The market capitalization dropped from PkR7,290bn to PkR7,232bn. The average daily turnover clocked in at 287mn ((Down)26.9%WoW) Other notable news from the week were (1) CCoE’s approval of upgradation for local refineries (2) Transfer of 15 companies to MSCI FM index from the small cap index, and 41 other companies were added to the small cap MSCI Index (3) Emergence of NBP, BoP and U bank as the top agri-microfinance creditors (4) Penetration of local rice traders into the global rice trade nexus as a result of imposed restrictions on Indian traders (5) Dissolution of the national assembly and anticipation of the caretaker govt.

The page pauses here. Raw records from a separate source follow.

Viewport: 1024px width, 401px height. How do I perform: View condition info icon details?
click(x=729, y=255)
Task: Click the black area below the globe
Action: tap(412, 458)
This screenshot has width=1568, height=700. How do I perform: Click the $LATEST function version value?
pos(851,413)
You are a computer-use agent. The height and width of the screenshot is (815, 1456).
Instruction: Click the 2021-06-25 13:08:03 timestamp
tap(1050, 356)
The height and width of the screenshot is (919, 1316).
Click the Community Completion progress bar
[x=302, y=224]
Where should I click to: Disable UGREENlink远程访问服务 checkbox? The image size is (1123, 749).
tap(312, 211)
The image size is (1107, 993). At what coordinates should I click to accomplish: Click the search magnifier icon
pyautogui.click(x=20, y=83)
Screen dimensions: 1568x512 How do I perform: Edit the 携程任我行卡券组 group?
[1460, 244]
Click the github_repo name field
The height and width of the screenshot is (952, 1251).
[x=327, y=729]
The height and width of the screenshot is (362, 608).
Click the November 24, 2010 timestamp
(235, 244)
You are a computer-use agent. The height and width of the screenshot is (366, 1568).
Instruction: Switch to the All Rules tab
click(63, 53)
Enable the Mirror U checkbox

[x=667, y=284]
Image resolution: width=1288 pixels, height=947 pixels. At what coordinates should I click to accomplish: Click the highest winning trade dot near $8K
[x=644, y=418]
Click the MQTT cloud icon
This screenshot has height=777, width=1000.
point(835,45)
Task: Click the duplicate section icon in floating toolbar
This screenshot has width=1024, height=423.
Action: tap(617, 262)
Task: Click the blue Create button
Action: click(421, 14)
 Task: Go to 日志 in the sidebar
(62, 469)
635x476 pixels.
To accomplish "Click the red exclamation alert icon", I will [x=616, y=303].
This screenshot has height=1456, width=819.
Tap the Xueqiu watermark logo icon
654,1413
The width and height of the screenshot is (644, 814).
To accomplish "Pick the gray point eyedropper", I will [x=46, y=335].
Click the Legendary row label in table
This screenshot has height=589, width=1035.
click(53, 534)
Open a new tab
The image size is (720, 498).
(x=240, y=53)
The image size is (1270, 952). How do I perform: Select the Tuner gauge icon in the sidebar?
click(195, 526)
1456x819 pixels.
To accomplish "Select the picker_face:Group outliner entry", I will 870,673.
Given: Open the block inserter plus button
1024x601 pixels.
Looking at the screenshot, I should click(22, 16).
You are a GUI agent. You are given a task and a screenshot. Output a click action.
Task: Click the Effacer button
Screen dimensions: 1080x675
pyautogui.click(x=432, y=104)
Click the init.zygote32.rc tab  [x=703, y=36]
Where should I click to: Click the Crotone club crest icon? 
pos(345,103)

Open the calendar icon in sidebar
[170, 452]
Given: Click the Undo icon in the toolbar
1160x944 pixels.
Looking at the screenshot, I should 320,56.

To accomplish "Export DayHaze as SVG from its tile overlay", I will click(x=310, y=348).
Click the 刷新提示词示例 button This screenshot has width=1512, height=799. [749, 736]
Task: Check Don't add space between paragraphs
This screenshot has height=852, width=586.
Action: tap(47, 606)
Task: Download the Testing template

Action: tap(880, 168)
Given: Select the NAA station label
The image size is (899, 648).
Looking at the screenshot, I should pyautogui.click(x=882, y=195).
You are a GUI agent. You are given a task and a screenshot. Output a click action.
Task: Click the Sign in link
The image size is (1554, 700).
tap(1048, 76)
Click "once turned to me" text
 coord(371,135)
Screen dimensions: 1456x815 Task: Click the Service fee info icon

Sector-wise, REFINERY declined by 11%, while INV. BANKS / INV. COS. / SECURITIES COS. gained 8.3%. Company wise top performers: DAWH ((Up)19.9%WoW), AICL ((Up)8.4%WoW), FABL ((Up)5.7%WoW), UBL ((Up)4.8%WoW), NATF ((Up)4.8%WoW). Laggards included PSMC ((Down)9.9%WoW), HCAR ((Down)10.3%WoW), CNERGY ((Down)11.6%WoW), SML ((Down)12.5%WoW), SEARL ((Down)13.0%WoW), and NRL ((Down)16.0%WoW). Flow-wise, major net selling was recorded by BANKS/DFIs with a net sell of US$6.9mn. On the other hand, Insurance Companies absorbed all of the selling with a net buy of US$6.4mn.
Outlook
The market is expected to portray positivity, while the new caretaker govt. and the relation it fosters with IMF prove to be the turnkey for market stability. After a significant upside, market still remain cheap at the forward p/e of 3.1x. Additionally, the influx of investments by UAE and Saudi bolster and affirm stability. Market participants are advised to implement a cautious approach when investing while focusing on dollar denominated revenue stream companies like E and Ps and Technology to hedge against currency risk or in companies with healthy dividend yields.